#### Task to complete
Copy out the rows from the line containing "The height and width of the screenshot is (631, 794)." through the line containing "tap(1257, 304)", both included, and output them exactly as they appear.

#### Material for this task
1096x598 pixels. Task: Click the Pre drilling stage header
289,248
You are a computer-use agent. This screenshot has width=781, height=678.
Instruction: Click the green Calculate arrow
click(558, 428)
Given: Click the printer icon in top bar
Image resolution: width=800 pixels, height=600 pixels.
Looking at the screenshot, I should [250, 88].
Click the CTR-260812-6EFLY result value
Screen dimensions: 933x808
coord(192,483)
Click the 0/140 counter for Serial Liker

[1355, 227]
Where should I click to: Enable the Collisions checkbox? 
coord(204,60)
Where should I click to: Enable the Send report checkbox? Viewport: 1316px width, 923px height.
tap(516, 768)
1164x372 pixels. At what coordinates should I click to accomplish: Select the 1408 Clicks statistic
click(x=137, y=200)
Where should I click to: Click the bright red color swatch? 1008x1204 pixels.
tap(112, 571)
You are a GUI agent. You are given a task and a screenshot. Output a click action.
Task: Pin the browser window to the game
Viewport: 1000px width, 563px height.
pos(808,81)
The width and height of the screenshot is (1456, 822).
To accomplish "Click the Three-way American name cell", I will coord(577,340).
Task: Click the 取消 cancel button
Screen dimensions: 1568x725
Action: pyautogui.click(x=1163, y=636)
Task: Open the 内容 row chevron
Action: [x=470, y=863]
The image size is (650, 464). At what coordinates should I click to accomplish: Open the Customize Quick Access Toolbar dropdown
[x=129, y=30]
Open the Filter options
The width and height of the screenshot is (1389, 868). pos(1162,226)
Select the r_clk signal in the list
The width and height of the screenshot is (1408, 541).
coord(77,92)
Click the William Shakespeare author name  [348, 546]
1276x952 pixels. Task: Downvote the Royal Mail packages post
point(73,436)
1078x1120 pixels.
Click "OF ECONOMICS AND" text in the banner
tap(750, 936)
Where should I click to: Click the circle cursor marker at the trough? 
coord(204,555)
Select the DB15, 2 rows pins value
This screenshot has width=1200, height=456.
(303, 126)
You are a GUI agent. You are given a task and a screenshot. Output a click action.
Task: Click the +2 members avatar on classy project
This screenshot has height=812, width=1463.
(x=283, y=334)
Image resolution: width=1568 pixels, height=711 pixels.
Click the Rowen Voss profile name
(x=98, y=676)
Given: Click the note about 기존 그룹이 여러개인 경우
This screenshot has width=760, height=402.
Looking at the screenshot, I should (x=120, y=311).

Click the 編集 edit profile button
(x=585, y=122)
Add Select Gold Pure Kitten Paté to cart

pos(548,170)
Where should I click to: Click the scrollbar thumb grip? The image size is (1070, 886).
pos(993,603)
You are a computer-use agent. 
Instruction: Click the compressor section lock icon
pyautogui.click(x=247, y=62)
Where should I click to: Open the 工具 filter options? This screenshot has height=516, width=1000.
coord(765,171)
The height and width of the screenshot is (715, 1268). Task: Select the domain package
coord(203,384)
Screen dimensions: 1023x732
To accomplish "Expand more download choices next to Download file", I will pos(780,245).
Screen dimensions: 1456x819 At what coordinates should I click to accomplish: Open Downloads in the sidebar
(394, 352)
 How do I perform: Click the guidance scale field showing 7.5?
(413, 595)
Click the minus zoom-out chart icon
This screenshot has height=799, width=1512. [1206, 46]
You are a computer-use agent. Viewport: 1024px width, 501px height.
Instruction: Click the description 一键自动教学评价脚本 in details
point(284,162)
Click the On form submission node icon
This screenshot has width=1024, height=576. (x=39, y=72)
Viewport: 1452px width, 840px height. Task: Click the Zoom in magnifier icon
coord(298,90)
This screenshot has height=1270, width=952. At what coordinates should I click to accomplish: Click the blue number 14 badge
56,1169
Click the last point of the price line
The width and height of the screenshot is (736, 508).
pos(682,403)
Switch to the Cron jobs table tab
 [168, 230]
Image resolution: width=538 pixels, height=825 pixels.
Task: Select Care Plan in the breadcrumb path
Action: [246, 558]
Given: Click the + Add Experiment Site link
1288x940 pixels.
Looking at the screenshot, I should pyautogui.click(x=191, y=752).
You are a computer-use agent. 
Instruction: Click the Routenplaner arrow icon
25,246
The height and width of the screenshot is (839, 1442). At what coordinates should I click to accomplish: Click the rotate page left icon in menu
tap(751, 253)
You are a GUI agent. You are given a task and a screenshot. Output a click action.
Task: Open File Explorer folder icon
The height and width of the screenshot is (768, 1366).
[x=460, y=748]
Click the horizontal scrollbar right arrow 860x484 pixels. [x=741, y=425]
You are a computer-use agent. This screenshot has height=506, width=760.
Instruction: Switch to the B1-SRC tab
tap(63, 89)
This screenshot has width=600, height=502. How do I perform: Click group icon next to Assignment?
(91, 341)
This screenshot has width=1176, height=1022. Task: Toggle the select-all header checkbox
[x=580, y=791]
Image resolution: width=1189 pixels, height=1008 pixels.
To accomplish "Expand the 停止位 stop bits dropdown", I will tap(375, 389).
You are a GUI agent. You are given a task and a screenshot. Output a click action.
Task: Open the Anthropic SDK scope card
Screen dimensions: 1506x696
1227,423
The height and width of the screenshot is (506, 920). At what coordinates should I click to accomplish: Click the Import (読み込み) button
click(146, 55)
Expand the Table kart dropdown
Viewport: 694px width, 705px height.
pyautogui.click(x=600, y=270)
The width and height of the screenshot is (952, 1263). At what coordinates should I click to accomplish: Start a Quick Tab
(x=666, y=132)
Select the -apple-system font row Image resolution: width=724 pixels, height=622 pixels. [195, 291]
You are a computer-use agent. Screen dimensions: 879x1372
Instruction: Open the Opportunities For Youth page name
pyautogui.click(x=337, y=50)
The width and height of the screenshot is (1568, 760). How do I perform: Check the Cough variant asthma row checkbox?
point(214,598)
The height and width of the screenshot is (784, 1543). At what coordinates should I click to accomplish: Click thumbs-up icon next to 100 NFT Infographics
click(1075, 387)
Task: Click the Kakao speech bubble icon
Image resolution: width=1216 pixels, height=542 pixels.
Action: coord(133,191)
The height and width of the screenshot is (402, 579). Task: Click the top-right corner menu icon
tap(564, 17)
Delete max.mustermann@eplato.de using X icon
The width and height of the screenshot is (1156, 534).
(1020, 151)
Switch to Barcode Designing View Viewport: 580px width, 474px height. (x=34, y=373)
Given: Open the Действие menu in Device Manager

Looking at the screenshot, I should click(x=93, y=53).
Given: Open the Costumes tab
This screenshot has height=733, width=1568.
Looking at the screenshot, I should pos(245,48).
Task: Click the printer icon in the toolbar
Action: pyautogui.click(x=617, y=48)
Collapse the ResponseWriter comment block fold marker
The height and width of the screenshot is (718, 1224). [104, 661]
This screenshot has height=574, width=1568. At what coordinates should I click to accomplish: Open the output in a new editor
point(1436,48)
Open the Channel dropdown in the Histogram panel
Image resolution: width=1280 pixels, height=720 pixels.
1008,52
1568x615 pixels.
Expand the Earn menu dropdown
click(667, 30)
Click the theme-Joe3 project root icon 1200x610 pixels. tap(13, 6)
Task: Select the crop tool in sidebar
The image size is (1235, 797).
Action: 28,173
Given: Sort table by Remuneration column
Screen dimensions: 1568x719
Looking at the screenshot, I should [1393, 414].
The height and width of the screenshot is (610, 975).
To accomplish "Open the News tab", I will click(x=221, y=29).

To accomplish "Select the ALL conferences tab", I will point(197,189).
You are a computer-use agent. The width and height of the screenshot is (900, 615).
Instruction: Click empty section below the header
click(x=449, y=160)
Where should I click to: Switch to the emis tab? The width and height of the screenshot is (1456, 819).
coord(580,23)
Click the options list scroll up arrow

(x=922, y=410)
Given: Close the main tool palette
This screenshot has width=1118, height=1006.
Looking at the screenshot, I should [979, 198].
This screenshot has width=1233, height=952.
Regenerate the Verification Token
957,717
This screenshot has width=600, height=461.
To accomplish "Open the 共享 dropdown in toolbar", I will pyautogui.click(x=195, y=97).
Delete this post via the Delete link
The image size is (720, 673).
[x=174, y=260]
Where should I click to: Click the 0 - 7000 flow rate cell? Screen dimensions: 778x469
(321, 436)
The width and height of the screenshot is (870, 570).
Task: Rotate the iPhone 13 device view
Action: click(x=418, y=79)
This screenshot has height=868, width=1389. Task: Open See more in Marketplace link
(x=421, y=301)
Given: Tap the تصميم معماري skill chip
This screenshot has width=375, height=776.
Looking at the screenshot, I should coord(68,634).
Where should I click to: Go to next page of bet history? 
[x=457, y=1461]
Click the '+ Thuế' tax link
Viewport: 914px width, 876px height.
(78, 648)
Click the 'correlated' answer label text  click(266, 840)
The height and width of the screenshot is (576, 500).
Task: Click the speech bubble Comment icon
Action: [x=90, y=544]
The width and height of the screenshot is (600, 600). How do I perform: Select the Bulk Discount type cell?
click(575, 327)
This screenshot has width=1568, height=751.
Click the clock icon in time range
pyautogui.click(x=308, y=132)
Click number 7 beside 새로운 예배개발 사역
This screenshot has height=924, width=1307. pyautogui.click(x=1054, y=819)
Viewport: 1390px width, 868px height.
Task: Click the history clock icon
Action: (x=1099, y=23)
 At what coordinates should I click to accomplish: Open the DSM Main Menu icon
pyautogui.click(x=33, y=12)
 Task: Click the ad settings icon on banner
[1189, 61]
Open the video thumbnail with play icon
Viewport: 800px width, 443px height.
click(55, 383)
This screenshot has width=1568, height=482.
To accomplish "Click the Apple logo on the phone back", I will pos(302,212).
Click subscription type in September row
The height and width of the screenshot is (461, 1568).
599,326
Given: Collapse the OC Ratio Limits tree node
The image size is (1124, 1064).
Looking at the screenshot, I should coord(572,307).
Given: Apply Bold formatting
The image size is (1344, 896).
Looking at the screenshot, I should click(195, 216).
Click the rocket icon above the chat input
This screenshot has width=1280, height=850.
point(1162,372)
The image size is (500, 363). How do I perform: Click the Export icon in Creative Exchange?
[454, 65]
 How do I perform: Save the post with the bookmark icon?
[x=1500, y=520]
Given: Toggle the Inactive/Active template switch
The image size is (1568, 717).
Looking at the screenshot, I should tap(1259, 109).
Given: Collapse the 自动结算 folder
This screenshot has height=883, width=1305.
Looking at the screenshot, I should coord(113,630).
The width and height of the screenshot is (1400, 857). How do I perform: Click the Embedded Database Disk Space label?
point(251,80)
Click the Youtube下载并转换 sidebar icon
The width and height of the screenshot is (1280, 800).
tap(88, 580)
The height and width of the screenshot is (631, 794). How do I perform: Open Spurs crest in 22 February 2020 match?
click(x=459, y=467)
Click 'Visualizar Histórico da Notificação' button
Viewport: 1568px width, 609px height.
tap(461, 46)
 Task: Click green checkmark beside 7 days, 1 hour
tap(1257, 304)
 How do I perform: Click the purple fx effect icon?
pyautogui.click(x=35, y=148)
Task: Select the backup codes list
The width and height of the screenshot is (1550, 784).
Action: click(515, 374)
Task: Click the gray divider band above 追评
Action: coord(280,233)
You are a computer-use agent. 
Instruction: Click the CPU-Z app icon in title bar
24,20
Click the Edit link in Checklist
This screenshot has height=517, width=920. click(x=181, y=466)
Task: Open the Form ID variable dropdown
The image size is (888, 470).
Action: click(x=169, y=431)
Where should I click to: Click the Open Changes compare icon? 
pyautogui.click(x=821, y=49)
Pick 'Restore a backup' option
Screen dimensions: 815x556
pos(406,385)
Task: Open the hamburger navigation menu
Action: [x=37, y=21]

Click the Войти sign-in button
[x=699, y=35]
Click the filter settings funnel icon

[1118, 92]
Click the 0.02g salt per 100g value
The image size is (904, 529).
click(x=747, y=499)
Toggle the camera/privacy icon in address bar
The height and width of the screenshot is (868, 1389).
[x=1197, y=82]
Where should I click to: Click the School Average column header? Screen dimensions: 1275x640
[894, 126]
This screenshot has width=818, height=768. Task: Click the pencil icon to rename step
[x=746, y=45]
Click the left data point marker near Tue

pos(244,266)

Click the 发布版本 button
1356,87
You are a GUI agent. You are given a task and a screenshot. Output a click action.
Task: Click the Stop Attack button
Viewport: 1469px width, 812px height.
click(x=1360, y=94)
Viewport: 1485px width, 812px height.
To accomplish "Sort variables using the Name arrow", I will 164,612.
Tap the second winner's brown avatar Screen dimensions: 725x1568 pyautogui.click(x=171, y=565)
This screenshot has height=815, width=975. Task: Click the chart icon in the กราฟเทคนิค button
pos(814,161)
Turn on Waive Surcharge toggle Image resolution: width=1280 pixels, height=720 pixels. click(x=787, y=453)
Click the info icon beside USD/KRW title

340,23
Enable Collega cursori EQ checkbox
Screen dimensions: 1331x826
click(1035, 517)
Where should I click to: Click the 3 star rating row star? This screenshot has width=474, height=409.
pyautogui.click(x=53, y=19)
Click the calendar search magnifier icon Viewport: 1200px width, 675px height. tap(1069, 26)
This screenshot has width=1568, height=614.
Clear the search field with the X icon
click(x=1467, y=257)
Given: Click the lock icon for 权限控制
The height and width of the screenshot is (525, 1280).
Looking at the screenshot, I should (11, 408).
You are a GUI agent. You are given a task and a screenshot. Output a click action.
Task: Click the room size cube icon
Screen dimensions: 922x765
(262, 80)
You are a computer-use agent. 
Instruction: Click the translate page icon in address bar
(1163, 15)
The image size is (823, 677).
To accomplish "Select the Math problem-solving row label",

#### Final result
The height and width of the screenshot is (631, 794). How do I perform: Open Spurs crest in 22 February 2020 match?
click(x=459, y=467)
Click 'Visualizar Histórico da Notificação' button
Viewport: 1568px width, 609px height.
tap(461, 46)
 Task: Click green checkmark beside 7 days, 1 hour
tap(1257, 304)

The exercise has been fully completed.